Williamson told an SBA-sponsored news briefing last week that while the family business has remained strong, customers “worried about whether they are going to be able to pay for their groceries” are slow to pay their repair bills.

Bank of Travelers Rest, a privately held community bank that has remained profitable through the financial collapse, has a long history of participation in the SBA program and because of the more generous terms now has 14 loans in the pipeline or closed.

Of the 28 SBA loans approved for Greenville County businesses between Feb. 17, when the recovery act went into effect, and Aug. 24, Travelers Rest wrote four, second only to BB&T’s five. Travelers Rest was responsible for one of 10 loans in Spartanburg County.
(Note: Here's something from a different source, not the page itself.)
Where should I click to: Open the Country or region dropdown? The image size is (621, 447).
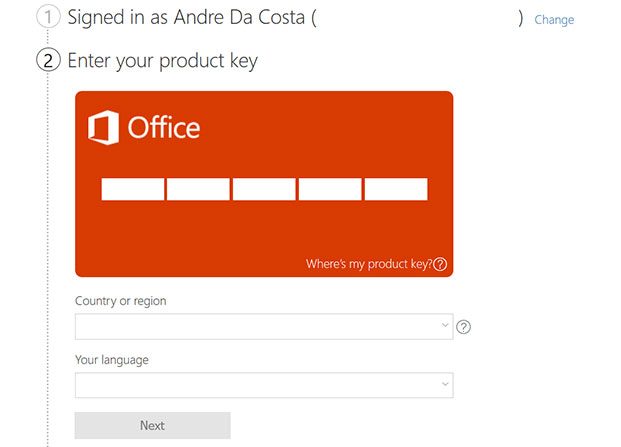[x=264, y=327]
In pre-recession times, Britt said, the bank steered borrowers to the SBA “100 percent of the time.

However, with this increase in the guarantee, no fees and alternate loans … it’s not uncommon for us to get calls from a customer” inquiring about the program.

In the first six months, the SBA says $5.7 billion in loans were approved nationwide, creating 77,000 jobs. In South Carolina, the SBA guaranteed 189 loans for $50 million and helped create 518 jobs, said Theresa Singleton, deputy district director. Businesses saved $1.3 million as a result of the elimination of fees, she said.

In the counties of Greenville, Spartanburg and Anderson, in the first six months, 40 loans totaling $14.2 million resulted in creation of 135 jobs and saved small business owners $365,000 in fees, Singleton said.

Since then, Singleton said, the pace picked up in July and August with 78 loans statewide worth $20.4 million and 20 loans worth $7.5 million in Greenville, Spartanburg and Anderson counties. During the same period last year, she said, “we only did 11 totaling $3.5 million. We are back to where we want to be.”

Although participation of most community banks has not lessened, she said, some of the major banks remain unable or unwilling to free up capital for loans, SBA-backed or otherwise. Still, she added, participation is approaching pre-recession levels in the state.

Greenville’s The South Financial Group, which has not had SBA loan units in its Carolina First and Mercantile Bank operations in the Carolinas and Florida, last month hired an experienced SBA lender to put SBA units in all TSFG’s markets within six months.

It’s “spot on” to conclude that TSFG recognizes that it needs to step up its participation in SBA programs to assist small businesses, said Richard Bradshaw, who was named executive vice president and director of SBA lending in mid-August.

“That’s why I’m here,” he said.

In his prior position as president of UPS Capital Business Credit in Atlanta, Bradshaw oversaw a tripling of SBA loans and moved the company from 45th to 10th nationally in SBA volume.

Like others in the industry, Bradshaw would like to see the temporary stimulus programs of the SBA to last beyond the end of the year.

Congress gave the SBA $730 million for the recovery program. Half of that amount is for backing the type of loan Williamson got to consolidate the auto shops debt and to suspend loan fees; $275 million is for guaranteeing the kind of loan Patel got for the land, building and construction of his new Pizza Hut.

For every loan it guarantees, SBA puts aside a small amount based on calculations of risk over the period of the loan. The funds set aside for suspension of fees makes up for revenue SBA normally uses to make loan programs self-sustaining.

A spokesman for the SBA in Washington said the SBA’s recovery program is authorized until Sept. 30, 2010, but the agency estimates it will have used up the allotment for guarantees and fee waivers by the end December, if not by the end of November.

Singleton, of the SBA’s South Carolina office, said the agency anticipates that Congress will be asked to fund the program again.